Update the data below by swapping "caption" for "title" and keeping everything else the same. Leave the pictures out of your answer.
┌──
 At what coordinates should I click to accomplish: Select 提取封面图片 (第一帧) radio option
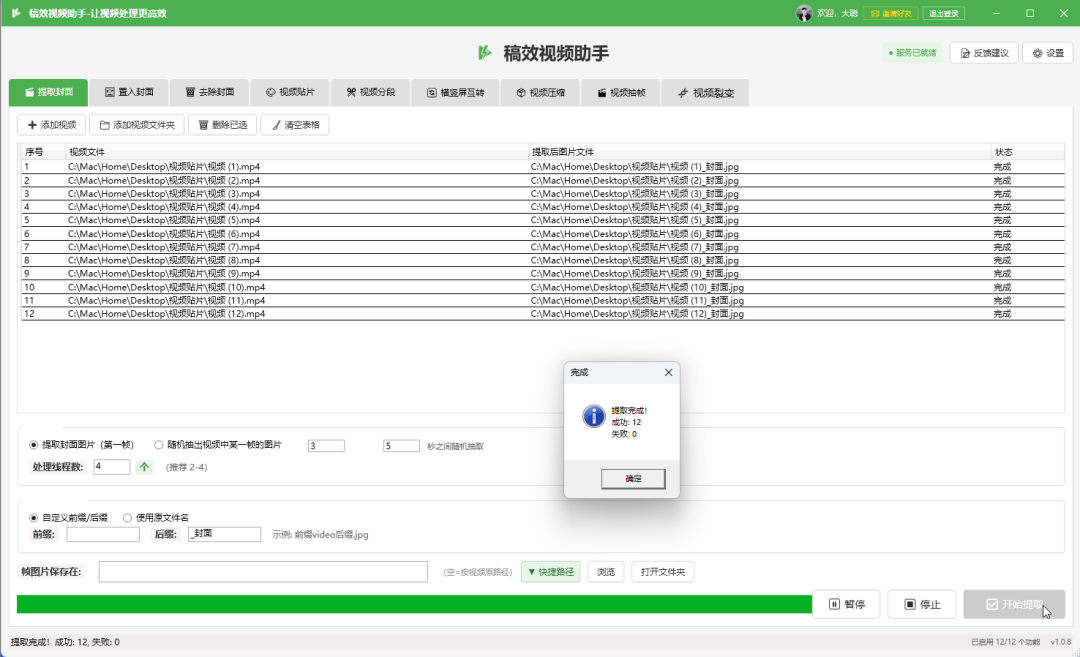[x=34, y=445]
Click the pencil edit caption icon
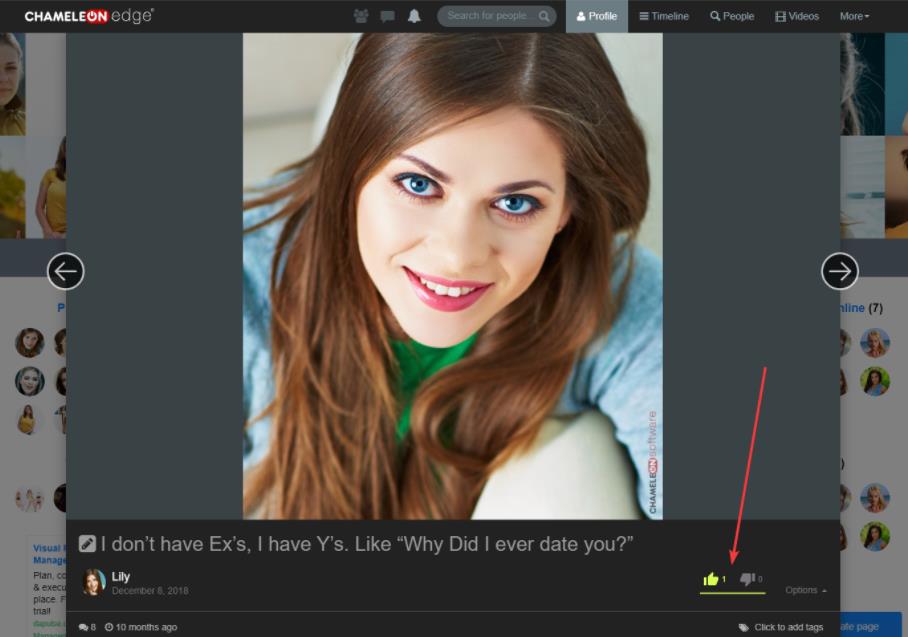The width and height of the screenshot is (908, 637). [x=87, y=544]
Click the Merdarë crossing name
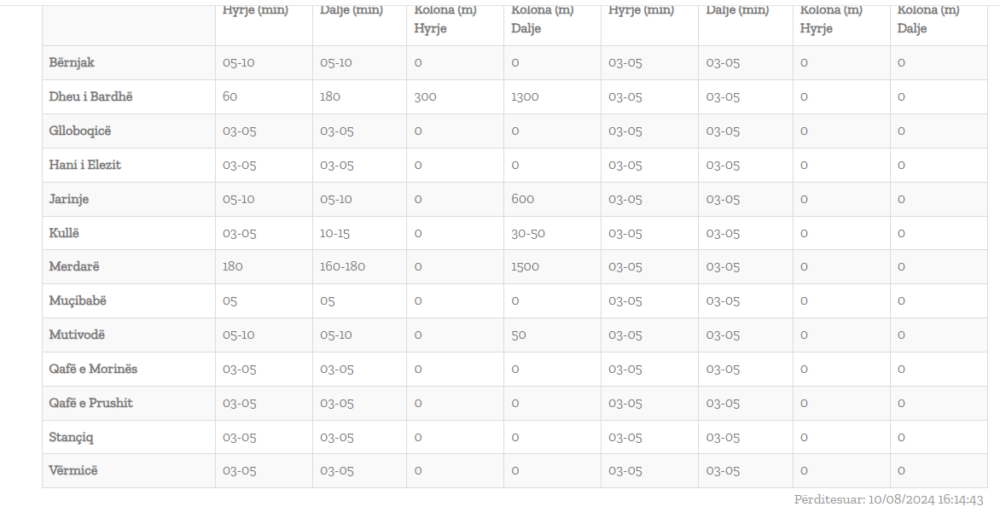 click(x=73, y=267)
└──
• _Response_
 At what coordinates should I click to accomplish: Select 提取封面图片 (第一帧) radio option
[x=34, y=445]
Click the pencil edit title icon
The width and height of the screenshot is (908, 637). [x=87, y=544]
Click the Merdarë crossing name
 click(x=73, y=267)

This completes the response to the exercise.